**AIM OF THE EXERCISE:**
A single number is required: how many lines in the data below contain "computer".

Stored data entries:

+===+

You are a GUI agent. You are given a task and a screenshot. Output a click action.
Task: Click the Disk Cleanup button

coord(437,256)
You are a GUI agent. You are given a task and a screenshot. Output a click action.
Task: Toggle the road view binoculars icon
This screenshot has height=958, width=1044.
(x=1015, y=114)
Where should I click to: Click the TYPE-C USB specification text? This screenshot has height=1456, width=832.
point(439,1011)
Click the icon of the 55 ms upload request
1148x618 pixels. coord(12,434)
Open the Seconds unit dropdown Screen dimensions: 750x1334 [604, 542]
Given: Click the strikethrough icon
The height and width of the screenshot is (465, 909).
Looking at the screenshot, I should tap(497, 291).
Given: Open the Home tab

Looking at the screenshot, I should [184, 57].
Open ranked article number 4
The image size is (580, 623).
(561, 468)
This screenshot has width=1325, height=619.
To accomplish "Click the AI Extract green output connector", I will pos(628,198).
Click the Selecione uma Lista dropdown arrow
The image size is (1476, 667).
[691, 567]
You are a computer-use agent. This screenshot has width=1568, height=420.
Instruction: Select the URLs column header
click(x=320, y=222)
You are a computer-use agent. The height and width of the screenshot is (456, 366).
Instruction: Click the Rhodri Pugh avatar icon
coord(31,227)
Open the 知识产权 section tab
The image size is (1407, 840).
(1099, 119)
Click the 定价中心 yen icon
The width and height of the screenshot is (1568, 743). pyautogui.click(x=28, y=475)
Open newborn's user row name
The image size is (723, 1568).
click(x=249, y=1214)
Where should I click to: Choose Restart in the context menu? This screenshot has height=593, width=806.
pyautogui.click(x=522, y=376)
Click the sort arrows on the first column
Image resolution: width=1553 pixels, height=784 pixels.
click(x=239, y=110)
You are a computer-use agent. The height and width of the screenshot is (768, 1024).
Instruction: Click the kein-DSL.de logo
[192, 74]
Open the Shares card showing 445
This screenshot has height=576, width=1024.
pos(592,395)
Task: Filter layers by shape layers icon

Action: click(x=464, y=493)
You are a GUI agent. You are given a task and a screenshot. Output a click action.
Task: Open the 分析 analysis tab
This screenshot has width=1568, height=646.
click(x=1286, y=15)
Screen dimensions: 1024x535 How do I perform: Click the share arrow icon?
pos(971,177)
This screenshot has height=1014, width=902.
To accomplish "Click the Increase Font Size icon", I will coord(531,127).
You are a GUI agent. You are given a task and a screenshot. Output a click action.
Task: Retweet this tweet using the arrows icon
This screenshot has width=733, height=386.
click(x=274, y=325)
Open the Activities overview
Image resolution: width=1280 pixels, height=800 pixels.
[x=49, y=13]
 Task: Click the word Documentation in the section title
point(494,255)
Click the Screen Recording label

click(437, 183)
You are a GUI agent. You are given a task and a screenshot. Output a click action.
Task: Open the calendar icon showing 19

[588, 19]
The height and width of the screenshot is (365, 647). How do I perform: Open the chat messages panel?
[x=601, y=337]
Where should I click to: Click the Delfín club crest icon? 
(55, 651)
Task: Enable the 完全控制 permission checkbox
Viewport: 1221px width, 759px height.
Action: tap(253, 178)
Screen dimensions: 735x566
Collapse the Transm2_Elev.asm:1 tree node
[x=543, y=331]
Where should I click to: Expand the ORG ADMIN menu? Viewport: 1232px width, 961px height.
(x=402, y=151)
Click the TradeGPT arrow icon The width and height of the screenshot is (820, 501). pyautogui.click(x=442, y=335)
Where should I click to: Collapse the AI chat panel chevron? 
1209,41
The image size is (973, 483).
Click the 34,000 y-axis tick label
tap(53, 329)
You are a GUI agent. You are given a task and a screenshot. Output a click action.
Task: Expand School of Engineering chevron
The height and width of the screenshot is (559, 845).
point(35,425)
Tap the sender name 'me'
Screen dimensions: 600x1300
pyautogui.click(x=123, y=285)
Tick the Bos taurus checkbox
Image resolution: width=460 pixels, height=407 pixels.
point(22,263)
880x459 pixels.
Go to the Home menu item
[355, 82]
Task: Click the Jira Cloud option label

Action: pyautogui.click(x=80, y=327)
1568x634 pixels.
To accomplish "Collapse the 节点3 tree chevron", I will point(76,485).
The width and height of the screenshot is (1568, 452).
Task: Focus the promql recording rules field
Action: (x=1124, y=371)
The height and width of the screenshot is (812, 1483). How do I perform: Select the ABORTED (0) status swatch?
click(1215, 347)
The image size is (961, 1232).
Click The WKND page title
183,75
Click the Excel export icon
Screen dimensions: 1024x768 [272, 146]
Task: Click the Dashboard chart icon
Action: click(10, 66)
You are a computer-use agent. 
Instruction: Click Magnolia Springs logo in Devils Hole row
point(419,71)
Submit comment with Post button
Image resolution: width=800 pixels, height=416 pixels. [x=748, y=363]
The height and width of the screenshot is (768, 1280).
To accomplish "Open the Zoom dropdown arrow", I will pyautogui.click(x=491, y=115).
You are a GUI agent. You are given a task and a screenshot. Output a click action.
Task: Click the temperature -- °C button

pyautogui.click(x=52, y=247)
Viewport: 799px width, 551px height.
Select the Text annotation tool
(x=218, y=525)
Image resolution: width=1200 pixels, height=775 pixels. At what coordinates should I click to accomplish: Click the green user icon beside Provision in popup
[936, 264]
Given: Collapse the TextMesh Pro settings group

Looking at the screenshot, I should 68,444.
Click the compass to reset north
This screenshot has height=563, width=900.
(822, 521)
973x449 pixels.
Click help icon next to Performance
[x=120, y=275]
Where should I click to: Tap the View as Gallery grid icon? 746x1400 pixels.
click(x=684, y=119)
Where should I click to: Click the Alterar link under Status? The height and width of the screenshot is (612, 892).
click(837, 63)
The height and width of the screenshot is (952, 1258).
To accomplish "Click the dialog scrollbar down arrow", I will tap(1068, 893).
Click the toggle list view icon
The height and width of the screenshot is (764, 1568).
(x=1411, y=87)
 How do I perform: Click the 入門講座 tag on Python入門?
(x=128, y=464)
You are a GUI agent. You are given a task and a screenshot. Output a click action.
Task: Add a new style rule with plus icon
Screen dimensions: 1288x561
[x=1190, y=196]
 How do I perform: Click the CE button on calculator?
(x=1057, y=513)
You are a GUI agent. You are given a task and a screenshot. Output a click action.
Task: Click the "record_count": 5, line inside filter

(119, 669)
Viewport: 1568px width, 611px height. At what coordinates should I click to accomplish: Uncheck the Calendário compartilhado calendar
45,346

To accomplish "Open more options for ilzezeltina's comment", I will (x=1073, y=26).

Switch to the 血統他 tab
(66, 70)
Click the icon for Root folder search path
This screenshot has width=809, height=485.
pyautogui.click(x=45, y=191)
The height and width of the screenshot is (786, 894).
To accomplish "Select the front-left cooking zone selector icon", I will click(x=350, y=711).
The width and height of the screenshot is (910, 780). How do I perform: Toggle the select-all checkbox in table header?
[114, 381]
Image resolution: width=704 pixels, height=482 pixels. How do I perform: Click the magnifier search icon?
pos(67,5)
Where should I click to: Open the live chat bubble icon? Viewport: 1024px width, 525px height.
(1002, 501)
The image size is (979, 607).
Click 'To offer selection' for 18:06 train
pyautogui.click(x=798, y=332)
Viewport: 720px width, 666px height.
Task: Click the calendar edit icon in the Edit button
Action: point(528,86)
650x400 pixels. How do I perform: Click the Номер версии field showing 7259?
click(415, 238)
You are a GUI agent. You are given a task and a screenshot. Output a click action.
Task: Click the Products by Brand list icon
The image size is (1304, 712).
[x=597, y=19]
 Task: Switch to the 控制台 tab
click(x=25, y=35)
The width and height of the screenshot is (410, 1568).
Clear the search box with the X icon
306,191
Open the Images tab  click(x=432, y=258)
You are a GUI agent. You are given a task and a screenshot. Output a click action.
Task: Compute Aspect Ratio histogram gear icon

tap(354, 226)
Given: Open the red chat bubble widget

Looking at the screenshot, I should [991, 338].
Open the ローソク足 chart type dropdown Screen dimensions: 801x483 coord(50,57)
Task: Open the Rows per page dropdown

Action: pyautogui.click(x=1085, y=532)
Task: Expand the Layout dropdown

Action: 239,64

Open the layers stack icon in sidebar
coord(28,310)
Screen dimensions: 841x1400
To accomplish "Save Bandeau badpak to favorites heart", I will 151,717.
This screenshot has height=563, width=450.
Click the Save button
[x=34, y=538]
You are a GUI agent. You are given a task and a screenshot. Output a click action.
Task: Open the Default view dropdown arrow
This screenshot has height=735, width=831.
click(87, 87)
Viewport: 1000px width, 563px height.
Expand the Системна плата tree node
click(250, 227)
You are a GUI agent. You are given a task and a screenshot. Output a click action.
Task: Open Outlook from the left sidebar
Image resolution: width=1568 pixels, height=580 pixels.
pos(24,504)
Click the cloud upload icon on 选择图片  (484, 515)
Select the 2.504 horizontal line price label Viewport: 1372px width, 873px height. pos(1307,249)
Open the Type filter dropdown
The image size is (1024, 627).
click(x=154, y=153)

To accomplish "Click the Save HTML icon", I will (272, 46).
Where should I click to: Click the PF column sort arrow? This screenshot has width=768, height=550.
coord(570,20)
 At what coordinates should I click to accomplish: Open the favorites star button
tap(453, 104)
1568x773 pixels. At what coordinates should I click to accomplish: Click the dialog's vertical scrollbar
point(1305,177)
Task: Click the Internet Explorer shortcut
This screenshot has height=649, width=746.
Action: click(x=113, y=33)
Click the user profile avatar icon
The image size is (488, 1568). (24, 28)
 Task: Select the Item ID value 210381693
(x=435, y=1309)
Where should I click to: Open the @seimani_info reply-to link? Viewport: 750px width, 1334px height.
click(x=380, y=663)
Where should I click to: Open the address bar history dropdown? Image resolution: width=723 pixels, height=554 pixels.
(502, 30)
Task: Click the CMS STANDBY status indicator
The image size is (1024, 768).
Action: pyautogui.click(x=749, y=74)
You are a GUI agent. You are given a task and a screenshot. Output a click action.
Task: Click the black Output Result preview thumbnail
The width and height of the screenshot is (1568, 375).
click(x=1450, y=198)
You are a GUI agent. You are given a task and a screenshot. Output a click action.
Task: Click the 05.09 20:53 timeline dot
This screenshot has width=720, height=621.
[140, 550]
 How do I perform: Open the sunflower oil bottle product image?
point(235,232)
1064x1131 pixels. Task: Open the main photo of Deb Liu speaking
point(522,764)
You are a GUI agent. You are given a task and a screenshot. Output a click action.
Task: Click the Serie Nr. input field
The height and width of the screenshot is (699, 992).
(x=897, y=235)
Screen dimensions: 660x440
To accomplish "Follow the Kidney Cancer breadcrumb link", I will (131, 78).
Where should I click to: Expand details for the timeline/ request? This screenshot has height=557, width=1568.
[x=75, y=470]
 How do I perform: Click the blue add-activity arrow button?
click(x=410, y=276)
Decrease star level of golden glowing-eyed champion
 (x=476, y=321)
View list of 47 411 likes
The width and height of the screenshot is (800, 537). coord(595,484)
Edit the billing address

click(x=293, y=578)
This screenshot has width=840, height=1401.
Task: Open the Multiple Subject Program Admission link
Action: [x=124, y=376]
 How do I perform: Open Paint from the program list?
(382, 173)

+===+

**ANSWER SPACE:**
4